## Input data
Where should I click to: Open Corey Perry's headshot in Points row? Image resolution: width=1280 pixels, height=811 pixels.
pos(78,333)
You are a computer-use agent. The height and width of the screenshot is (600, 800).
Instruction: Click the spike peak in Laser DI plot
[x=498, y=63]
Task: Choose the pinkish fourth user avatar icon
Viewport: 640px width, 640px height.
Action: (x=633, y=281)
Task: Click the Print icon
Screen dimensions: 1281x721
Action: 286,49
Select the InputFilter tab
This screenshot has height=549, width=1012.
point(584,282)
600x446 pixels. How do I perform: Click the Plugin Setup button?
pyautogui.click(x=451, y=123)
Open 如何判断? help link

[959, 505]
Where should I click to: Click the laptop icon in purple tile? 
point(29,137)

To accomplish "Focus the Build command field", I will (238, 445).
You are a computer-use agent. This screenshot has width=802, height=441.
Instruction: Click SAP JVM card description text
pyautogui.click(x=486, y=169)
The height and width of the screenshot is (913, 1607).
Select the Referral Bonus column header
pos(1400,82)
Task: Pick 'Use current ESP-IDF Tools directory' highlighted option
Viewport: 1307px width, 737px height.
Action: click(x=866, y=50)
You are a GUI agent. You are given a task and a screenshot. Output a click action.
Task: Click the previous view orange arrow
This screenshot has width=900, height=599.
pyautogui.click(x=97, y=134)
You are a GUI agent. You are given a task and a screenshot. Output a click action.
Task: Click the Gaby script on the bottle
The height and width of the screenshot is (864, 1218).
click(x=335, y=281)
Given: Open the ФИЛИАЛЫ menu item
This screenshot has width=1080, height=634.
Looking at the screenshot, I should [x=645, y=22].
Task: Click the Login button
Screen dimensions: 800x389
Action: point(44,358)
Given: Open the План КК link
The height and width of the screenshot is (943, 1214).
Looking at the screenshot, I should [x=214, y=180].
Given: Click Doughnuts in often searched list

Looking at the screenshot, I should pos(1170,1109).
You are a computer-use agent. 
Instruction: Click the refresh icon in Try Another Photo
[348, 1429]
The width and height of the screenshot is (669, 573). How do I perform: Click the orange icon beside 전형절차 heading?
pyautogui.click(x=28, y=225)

## Directions for this task
Your answer should be exactly the lines of the material above, starting at the one that holds "The width and" and ending with the last.

## Answer below
The width and height of the screenshot is (669, 573). How do I perform: Click the orange icon beside 전형절차 heading?
pyautogui.click(x=28, y=225)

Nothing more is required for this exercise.